Définition
Membre du Conseil exécutif choisi par le premier ministre bien que sa nomination officielle relève du lieutenant-gouverneur.
Les nouveaux ministres doivent prêter un serment d'office et un serment de discrétion relatif au secret des délibérations du Conseil exécutif. Pour occuper une telle fonction, ils doivent d'abord avoir été élus à titre de députés ou se faire élire dans des délais raisonnables.
Les ministres sont considérés comme des fonctionnaires. Ils sont nommés selon la formule consacrée du « bon plaisir », ce qui signifie qu'ils peuvent être congédiés sans avis et sans motif.

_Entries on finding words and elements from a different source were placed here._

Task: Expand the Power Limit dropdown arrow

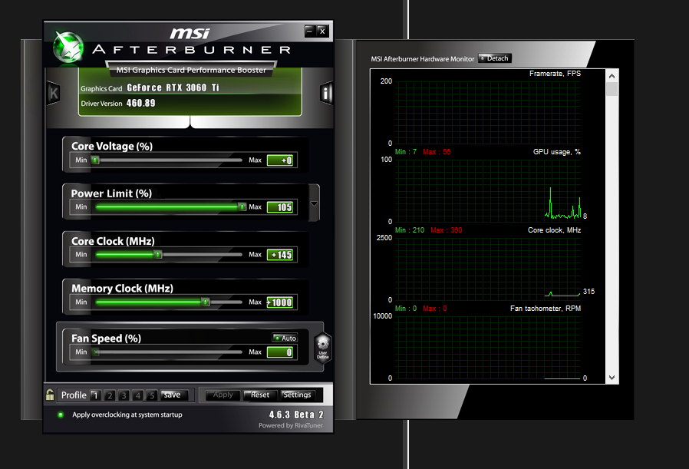Action: (x=314, y=205)
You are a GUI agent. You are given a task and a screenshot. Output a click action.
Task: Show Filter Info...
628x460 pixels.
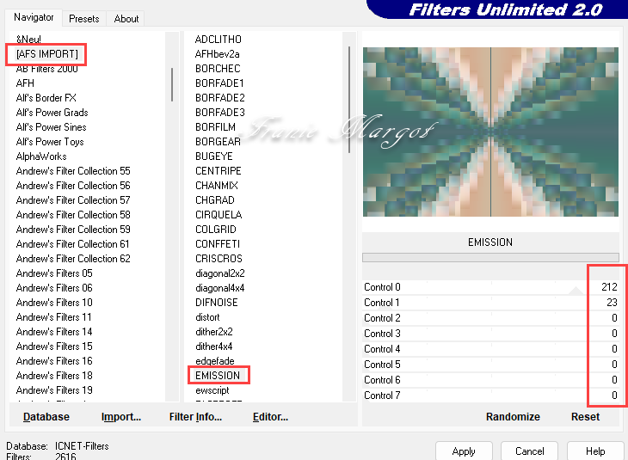pyautogui.click(x=195, y=417)
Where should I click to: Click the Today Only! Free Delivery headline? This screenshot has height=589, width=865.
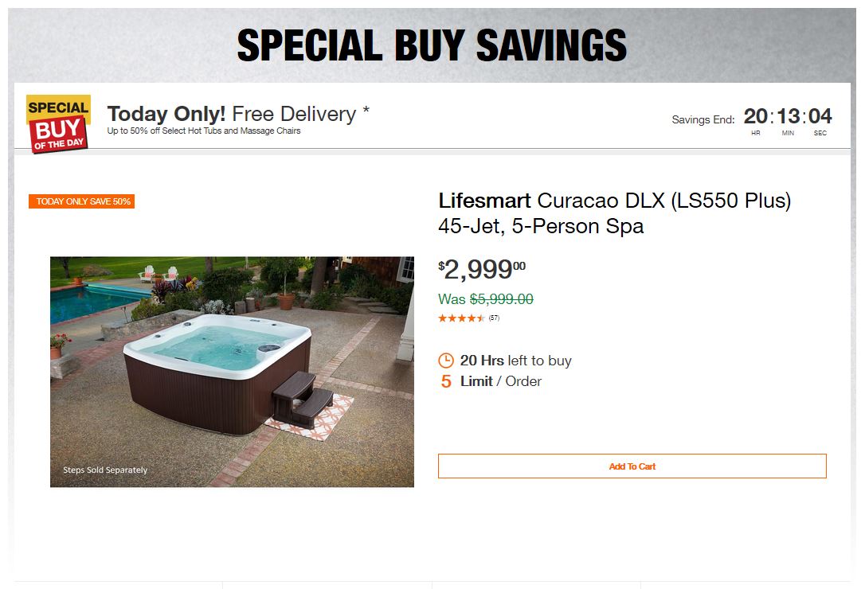(x=238, y=114)
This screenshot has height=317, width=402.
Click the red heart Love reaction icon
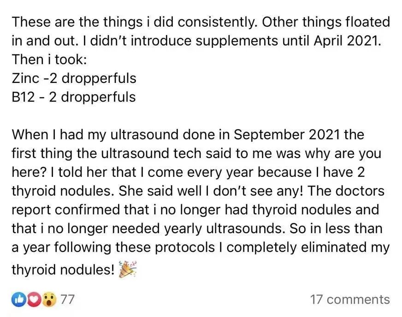tap(31, 299)
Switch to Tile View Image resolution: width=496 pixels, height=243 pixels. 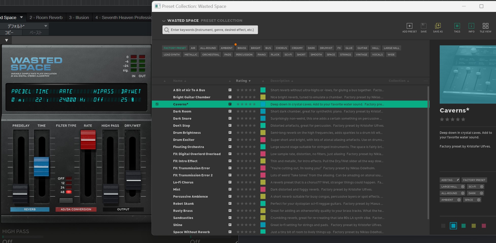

Bien qu'en théorie les ministres soient tous égaux, y compris le premier ministre, certains détiennent des responsabilités et des fonctions stratégiques plus importantes que d'autres. Pour les distinguer, l'appellation ministre ou ministre en titre est réservée à ceux qui sont à la tête d'un ministère. Le ministre responsable a la charge de l'application d'une loi ou d'une partie de loi alors que le ministre délégué agit généralement comme assistant d'un ministre en titre.
Ministre en titre
L'article 4 de la Loi sur l'exécutif dresse la liste des fonctionnaires qui composent le Conseil exécutif, dont ceux qui sont à la tête d'un ministère. Depuis les années 1960, le nombre moyen des ministères reste stable, autour de 22, avec des fluctuations provoquées par des fusions ou des scissions1.
Le ministre, à titre de chef du ministère, possède de larges pouvoirs administratifs par l'autorité qu'il incarne auprès de ses fonctionnaires et les diverses compétences qui lui sont confiées par les lois, notamment la loi constitutive de son ministère. C'est lui seul, par sa signature, qui peut engager les sommes d'argent accordées par l'Assemblée nationale lors de l'adoption des crédits pour les dépenses de son ministère, de son portefeuille. Il découle de ces pouvoirs des responsabilités individuelles et collectives devant la Chambre.
Bien qu'en théorie les ministres soient sur un même pied d'égalité, des distinctions marquées existent entre ces derniers. Celles-ci relèvent à la fois de la vocation du ministère, de son champ d'intervention, sectoriel ou central, et même de responsabilités parlementaires comme celle de leader du gouvernement.
Les responsabilités ministérielles s'étendent au-delà du seul ministère pour englober des organismes publics. Les dirigeants de ces organismes jouissent d'une plus grande autonomie que ceux des ministères, mais la responsabilité du ministre devant la Chambre reste la même2.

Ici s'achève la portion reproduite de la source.